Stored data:
○ ○ ○ ○ ○

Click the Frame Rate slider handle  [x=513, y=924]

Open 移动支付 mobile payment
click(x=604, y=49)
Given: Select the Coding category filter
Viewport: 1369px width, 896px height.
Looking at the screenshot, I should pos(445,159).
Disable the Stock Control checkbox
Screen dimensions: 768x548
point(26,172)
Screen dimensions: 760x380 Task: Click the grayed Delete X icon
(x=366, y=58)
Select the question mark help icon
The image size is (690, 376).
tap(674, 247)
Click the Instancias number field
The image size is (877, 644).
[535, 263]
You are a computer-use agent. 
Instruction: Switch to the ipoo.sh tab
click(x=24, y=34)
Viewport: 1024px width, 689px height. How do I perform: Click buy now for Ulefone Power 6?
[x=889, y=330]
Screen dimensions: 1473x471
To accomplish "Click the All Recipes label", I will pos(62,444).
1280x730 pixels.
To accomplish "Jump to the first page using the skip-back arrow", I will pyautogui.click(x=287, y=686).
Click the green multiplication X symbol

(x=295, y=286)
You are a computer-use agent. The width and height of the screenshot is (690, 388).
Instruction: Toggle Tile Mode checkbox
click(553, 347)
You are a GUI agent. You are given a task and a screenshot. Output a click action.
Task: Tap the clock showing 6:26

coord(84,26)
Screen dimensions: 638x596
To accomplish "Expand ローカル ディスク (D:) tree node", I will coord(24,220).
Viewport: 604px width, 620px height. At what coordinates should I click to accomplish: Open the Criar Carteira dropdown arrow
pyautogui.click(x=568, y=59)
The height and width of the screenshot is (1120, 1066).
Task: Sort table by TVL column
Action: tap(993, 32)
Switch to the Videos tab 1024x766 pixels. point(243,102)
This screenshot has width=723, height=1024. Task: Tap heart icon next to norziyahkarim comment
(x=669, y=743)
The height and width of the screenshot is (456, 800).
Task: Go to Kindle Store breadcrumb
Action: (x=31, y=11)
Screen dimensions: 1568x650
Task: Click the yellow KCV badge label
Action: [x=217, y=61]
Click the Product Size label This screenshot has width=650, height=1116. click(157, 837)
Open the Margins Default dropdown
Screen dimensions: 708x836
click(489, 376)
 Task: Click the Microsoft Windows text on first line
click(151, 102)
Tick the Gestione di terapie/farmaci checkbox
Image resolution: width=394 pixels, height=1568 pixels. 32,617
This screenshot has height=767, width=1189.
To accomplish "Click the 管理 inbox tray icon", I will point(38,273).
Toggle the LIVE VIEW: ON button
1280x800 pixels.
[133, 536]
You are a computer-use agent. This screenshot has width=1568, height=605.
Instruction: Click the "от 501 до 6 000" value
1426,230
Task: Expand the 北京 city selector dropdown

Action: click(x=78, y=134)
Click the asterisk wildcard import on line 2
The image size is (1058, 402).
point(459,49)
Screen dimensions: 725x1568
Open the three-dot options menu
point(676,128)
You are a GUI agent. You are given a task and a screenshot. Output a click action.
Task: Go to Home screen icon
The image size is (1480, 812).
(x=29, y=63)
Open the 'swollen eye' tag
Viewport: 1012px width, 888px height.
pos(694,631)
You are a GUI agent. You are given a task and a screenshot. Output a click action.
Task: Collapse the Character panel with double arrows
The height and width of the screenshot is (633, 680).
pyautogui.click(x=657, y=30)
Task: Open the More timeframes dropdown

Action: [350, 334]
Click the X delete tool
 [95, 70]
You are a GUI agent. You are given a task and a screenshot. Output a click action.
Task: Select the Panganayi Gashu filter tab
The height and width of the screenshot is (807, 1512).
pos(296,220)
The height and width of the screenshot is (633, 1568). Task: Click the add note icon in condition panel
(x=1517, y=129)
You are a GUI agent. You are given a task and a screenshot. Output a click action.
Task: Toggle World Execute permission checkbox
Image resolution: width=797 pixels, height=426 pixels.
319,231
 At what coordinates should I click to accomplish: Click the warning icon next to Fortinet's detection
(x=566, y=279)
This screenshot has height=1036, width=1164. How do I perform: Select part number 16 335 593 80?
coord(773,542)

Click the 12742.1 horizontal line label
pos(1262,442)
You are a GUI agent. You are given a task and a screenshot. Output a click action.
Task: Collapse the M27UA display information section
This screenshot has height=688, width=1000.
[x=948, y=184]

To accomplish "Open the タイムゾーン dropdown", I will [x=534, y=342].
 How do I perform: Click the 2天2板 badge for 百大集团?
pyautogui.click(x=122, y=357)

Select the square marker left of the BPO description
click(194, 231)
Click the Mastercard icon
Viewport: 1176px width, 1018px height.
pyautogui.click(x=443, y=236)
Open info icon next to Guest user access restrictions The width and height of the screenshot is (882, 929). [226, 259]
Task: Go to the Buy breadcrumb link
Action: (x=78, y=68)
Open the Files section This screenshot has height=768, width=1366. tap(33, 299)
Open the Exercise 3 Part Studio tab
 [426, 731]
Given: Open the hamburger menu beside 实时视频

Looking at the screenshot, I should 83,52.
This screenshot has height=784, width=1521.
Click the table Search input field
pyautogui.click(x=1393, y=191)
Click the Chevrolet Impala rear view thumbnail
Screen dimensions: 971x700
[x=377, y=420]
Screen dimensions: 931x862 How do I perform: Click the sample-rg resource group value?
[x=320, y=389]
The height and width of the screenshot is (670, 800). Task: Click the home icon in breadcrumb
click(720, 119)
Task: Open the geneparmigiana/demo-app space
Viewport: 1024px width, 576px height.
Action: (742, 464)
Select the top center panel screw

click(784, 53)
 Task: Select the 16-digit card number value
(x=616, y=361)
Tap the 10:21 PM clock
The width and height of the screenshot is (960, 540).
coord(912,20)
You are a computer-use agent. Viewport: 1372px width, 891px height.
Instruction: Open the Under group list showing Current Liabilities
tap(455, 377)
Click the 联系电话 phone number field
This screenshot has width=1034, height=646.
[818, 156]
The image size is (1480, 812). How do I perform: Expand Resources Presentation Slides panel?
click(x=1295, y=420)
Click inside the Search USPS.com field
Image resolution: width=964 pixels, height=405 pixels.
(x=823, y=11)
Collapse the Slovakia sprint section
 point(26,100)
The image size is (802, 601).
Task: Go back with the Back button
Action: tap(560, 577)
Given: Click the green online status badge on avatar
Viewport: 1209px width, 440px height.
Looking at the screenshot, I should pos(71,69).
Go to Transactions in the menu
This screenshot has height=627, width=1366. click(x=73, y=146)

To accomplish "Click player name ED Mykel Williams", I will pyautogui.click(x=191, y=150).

○ ○ ○ ○ ○

Line by line, copy the data above exactly as it reads.

Click the Frame Rate slider handle  [x=513, y=924]

Open 移动支付 mobile payment
click(x=604, y=49)
Given: Select the Coding category filter
Viewport: 1369px width, 896px height.
Looking at the screenshot, I should pos(445,159).
Disable the Stock Control checkbox
Screen dimensions: 768x548
point(26,172)
Screen dimensions: 760x380 Task: Click the grayed Delete X icon
(x=366, y=58)
Select the question mark help icon
The image size is (690, 376).
tap(674, 247)
Click the Instancias number field
The image size is (877, 644).
[535, 263]
You are a computer-use agent. 
Instruction: Switch to the ipoo.sh tab
click(x=24, y=34)
Viewport: 1024px width, 689px height. How do I perform: Click buy now for Ulefone Power 6?
[x=889, y=330]
Screen dimensions: 1473x471
To accomplish "Click the All Recipes label", I will pos(62,444).
1280x730 pixels.
To accomplish "Jump to the first page using the skip-back arrow", I will pyautogui.click(x=287, y=686).
Click the green multiplication X symbol

(x=295, y=286)
You are a computer-use agent. The width and height of the screenshot is (690, 388).
Instruction: Toggle Tile Mode checkbox
click(553, 347)
You are a GUI agent. You are given a task and a screenshot. Output a click action.
Task: Tap the clock showing 6:26

coord(84,26)
Screen dimensions: 638x596
To accomplish "Expand ローカル ディスク (D:) tree node", I will coord(24,220).
Viewport: 604px width, 620px height. At what coordinates should I click to accomplish: Open the Criar Carteira dropdown arrow
pyautogui.click(x=568, y=59)
The height and width of the screenshot is (1120, 1066).
Task: Sort table by TVL column
Action: tap(993, 32)
Switch to the Videos tab 1024x766 pixels. point(243,102)
This screenshot has width=723, height=1024. Task: Tap heart icon next to norziyahkarim comment
(x=669, y=743)
The height and width of the screenshot is (456, 800).
Task: Go to Kindle Store breadcrumb
Action: (x=31, y=11)
Screen dimensions: 1568x650
Task: Click the yellow KCV badge label
Action: [x=217, y=61]
Click the Product Size label This screenshot has width=650, height=1116. click(157, 837)
Open the Margins Default dropdown
Screen dimensions: 708x836
click(489, 376)
 Task: Click the Microsoft Windows text on first line
click(151, 102)
Tick the Gestione di terapie/farmaci checkbox
Image resolution: width=394 pixels, height=1568 pixels. 32,617
This screenshot has height=767, width=1189.
To accomplish "Click the 管理 inbox tray icon", I will point(38,273).
Toggle the LIVE VIEW: ON button
1280x800 pixels.
[133, 536]
You are a computer-use agent. This screenshot has width=1568, height=605.
Instruction: Click the "от 501 до 6 000" value
1426,230
Task: Expand the 北京 city selector dropdown

Action: click(x=78, y=134)
Click the asterisk wildcard import on line 2
The image size is (1058, 402).
point(459,49)
Screen dimensions: 725x1568
Open the three-dot options menu
point(676,128)
You are a GUI agent. You are given a task and a screenshot. Output a click action.
Task: Go to Home screen icon
The image size is (1480, 812).
(x=29, y=63)
Open the 'swollen eye' tag
Viewport: 1012px width, 888px height.
pos(694,631)
You are a GUI agent. You are given a task and a screenshot. Output a click action.
Task: Collapse the Character panel with double arrows
The height and width of the screenshot is (633, 680).
pyautogui.click(x=657, y=30)
Task: Open the More timeframes dropdown

Action: [350, 334]
Click the X delete tool
 [95, 70]
You are a GUI agent. You are given a task and a screenshot. Output a click action.
Task: Select the Panganayi Gashu filter tab
The height and width of the screenshot is (807, 1512).
pos(296,220)
The height and width of the screenshot is (633, 1568). Task: Click the add note icon in condition panel
(x=1517, y=129)
You are a GUI agent. You are given a task and a screenshot. Output a click action.
Task: Toggle World Execute permission checkbox
Image resolution: width=797 pixels, height=426 pixels.
319,231
 At what coordinates should I click to accomplish: Click the warning icon next to Fortinet's detection
(x=566, y=279)
This screenshot has height=1036, width=1164. How do I perform: Select part number 16 335 593 80?
coord(773,542)

Click the 12742.1 horizontal line label
pos(1262,442)
You are a GUI agent. You are given a task and a screenshot. Output a click action.
Task: Collapse the M27UA display information section
This screenshot has height=688, width=1000.
[x=948, y=184]

To accomplish "Open the タイムゾーン dropdown", I will [x=534, y=342].
 How do I perform: Click the 2天2板 badge for 百大集团?
pyautogui.click(x=122, y=357)

Select the square marker left of the BPO description
click(194, 231)
Click the Mastercard icon
Viewport: 1176px width, 1018px height.
pyautogui.click(x=443, y=236)
Open info icon next to Guest user access restrictions The width and height of the screenshot is (882, 929). [226, 259]
Task: Go to the Buy breadcrumb link
Action: (x=78, y=68)
Open the Files section This screenshot has height=768, width=1366. tap(33, 299)
Open the Exercise 3 Part Studio tab
 [426, 731]
Given: Open the hamburger menu beside 实时视频

Looking at the screenshot, I should 83,52.
This screenshot has height=784, width=1521.
Click the table Search input field
pyautogui.click(x=1393, y=191)
Click the Chevrolet Impala rear view thumbnail
Screen dimensions: 971x700
[x=377, y=420]
Screen dimensions: 931x862 How do I perform: Click the sample-rg resource group value?
[x=320, y=389]
The height and width of the screenshot is (670, 800). Task: Click the home icon in breadcrumb
click(720, 119)
Task: Open the geneparmigiana/demo-app space
Viewport: 1024px width, 576px height.
Action: (742, 464)
Select the top center panel screw

click(784, 53)
 Task: Select the 16-digit card number value
(x=616, y=361)
Tap the 10:21 PM clock
The width and height of the screenshot is (960, 540).
coord(912,20)
You are a computer-use agent. Viewport: 1372px width, 891px height.
Instruction: Open the Under group list showing Current Liabilities
tap(455, 377)
Click the 联系电话 phone number field
This screenshot has width=1034, height=646.
[818, 156]
The image size is (1480, 812). How do I perform: Expand Resources Presentation Slides panel?
click(x=1295, y=420)
Click inside the Search USPS.com field
Image resolution: width=964 pixels, height=405 pixels.
(x=823, y=11)
Collapse the Slovakia sprint section
 point(26,100)
The image size is (802, 601).
Task: Go back with the Back button
Action: tap(560, 577)
Given: Click the green online status badge on avatar
Viewport: 1209px width, 440px height.
Looking at the screenshot, I should pos(71,69).
Go to Transactions in the menu
This screenshot has height=627, width=1366. click(x=73, y=146)

To accomplish "Click player name ED Mykel Williams", I will pyautogui.click(x=191, y=150).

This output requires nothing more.